Wednesday, April 30, 2014

And here we are breaking that fourth wall again

So awhile back we had mentioned about some changes that we had wanted to implement on the blog. Well, to be blunt, it will be awhile (though we still plan on doing them!).

A different change is taking place here in our family - our little guy is going to be a big brother in November!
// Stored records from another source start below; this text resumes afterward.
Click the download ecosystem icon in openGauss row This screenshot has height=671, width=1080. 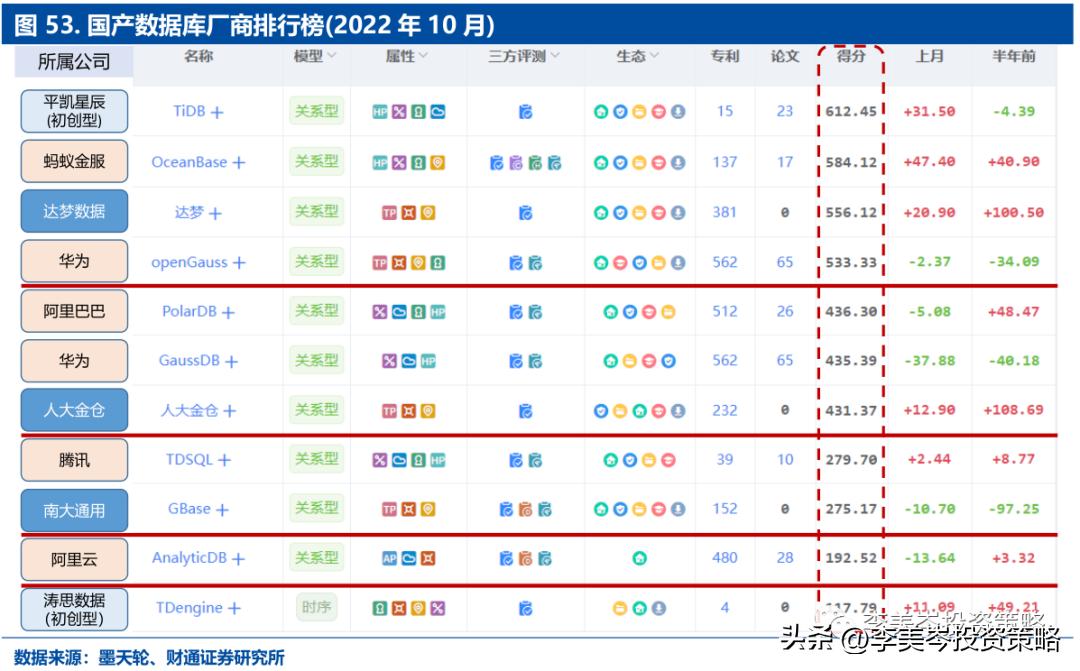676,262
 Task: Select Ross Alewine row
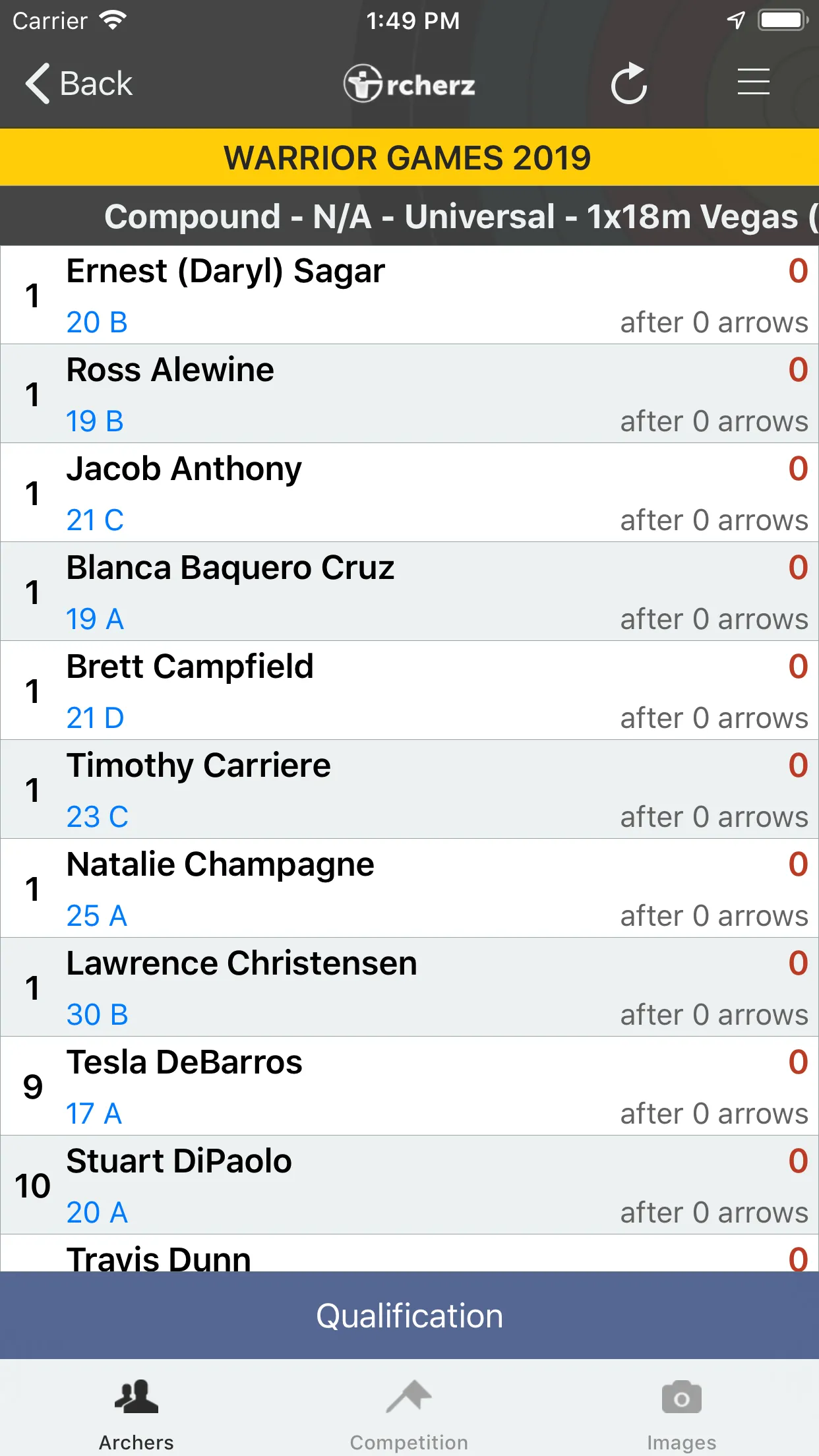tap(410, 394)
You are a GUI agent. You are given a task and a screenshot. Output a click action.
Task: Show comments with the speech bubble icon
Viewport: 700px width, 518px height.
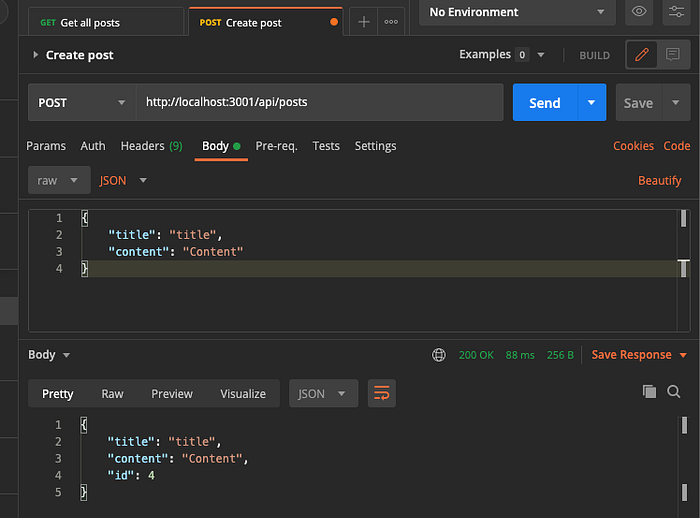(x=673, y=55)
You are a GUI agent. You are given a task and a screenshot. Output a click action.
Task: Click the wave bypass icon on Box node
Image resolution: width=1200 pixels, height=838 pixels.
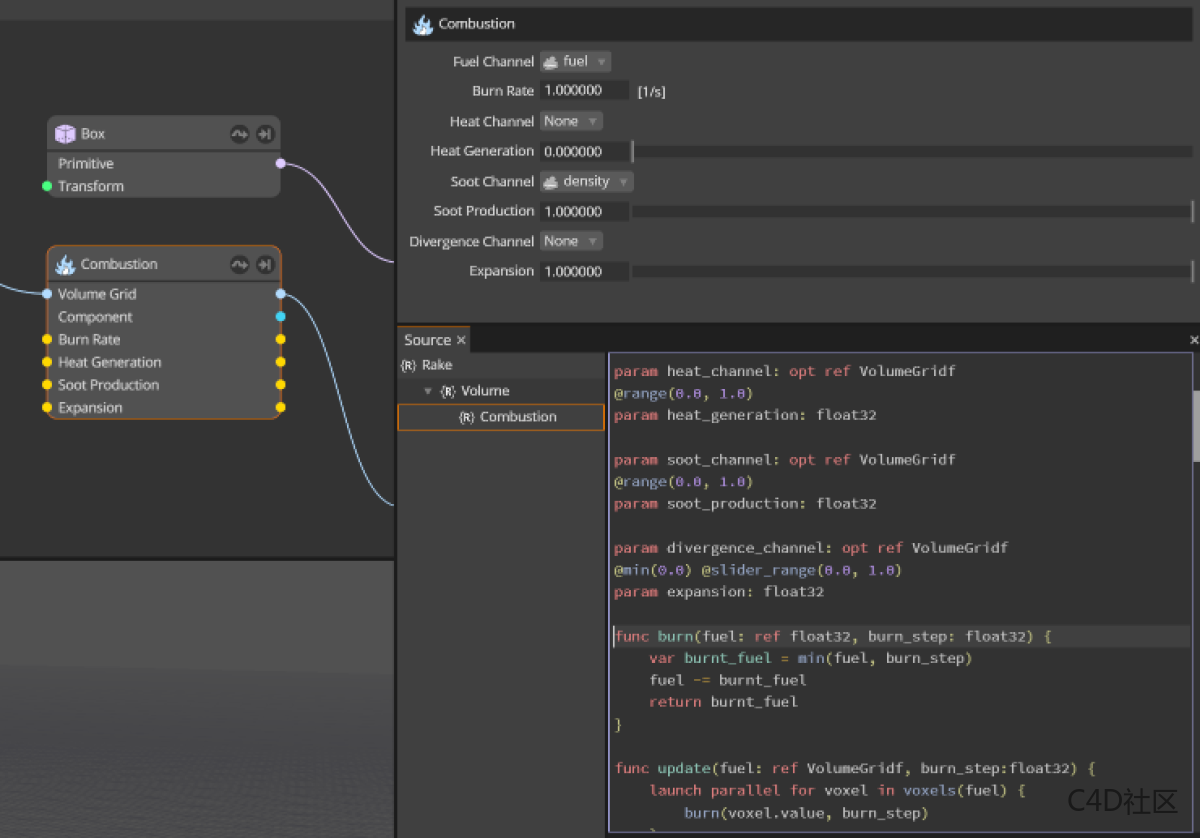point(240,134)
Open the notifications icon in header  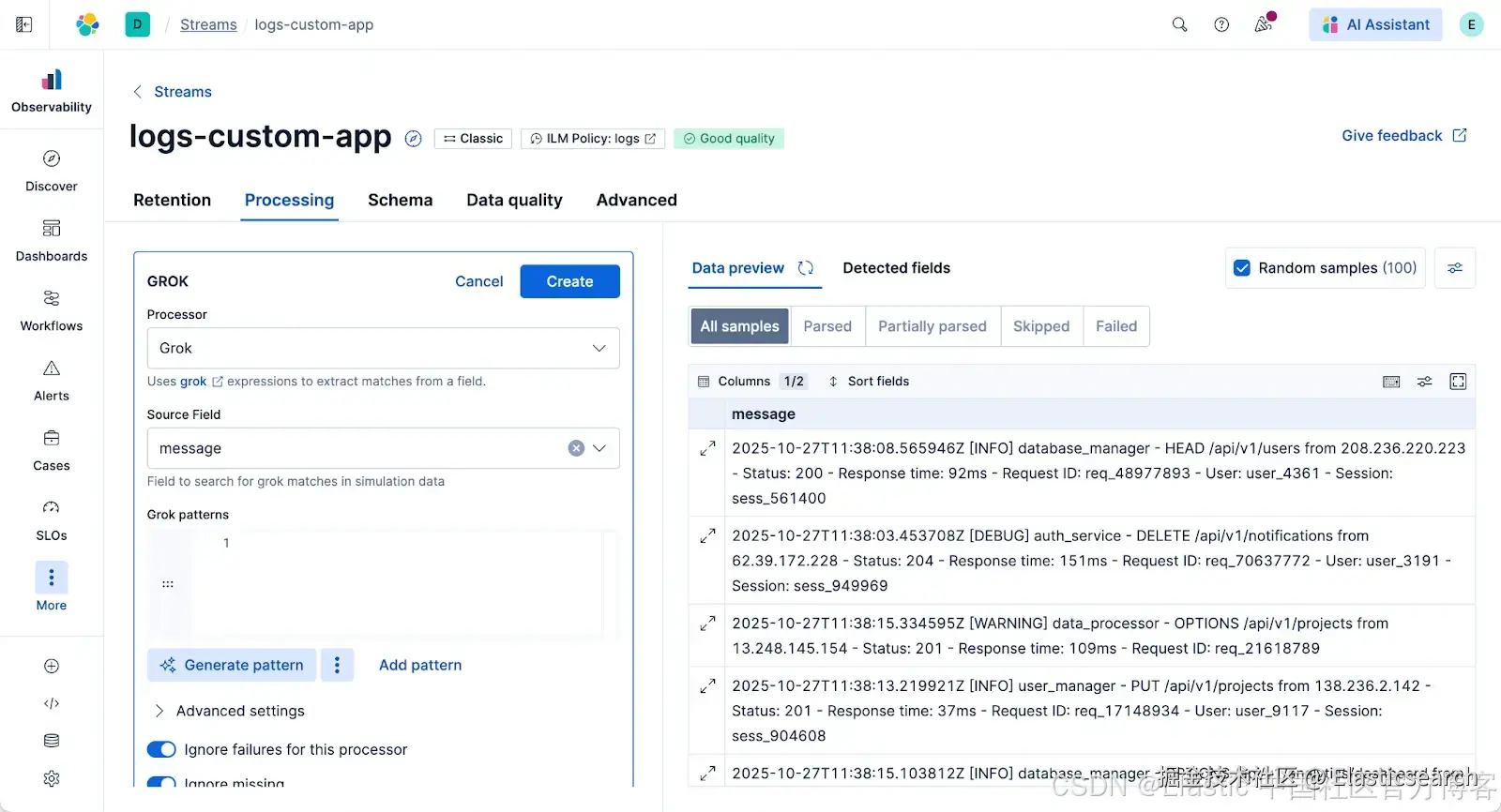1264,24
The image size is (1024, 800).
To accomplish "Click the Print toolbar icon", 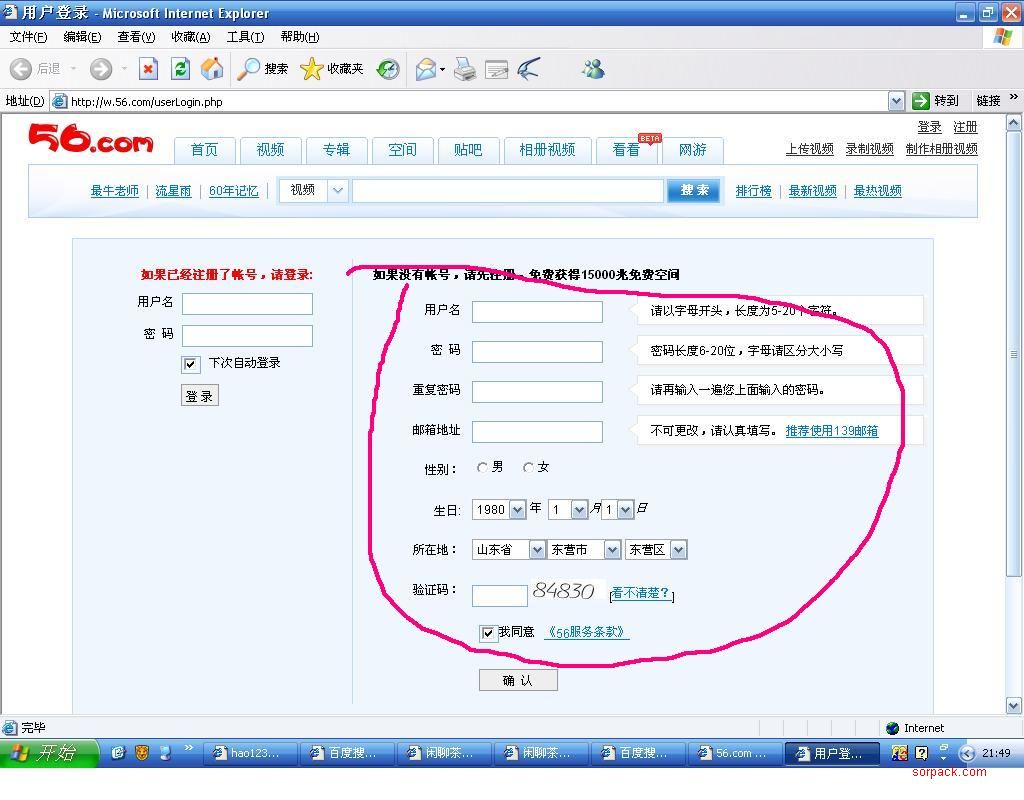I will pos(464,69).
We are excited (and terrified!) but it also means that I haven't been cooking.  Like anything.  Yay morning sickness!

So we are still muddling along here until the morning sickness phase passes and I can get back into the world of food again.  That stupid fourth wall can be so hard to break sometimes, but we wanted to let everyone know that we haven't forgotten about the blog, and we'll be back full steam in a couple months!

Friday, April 18, 2014

Cheesy Garlicky Swiss Chard Cauliflower Pasta


Most of the time, the blue is idolized.  Cerulean vistas, with the sunny inviting skies and the azure of the water... these are the images that are perpetuated, sought, and captured.

There is much beauty to be found in the gray, though.  The gray clouds and the gray ocean.  Peaceful.  No swarm of handsome and proud pelicans diving for food.  No whales or dolphins.  Just some seagulls nattering about.

The days when the clouds take on a metallic gray hue and fill up the sky with their immensity, leaving little room for the sun to poke through... but not none.  Those days when the ocean looks a bit blue grey as a result, looking not like a postcard to be purchased and consumed in its state of supposed perfection, but instead, an entity.  An entity to be reckoned with, to be grappled with, and, as is part and parcel to living beings, contains feelings and secrets and mysteries all hidden within. The kind of day that isn't so filled with sun that your eyes have to squint to take it all in. They can be wide open.

Too much sun. Too much blue. My preferences lie with the darkness and the stars and the moon - the little points of light as opposed to to the glare of the sun.

Those not so perfect days.  That is where the delicious lies.  Take this pasta, for instance.  Some garlic and red pepper flakes intersect, interrupting the happy and cheesy expanse of the pasta, breaking up the monotony of the cheese with spicy bites of red pepper and sauteed garlic.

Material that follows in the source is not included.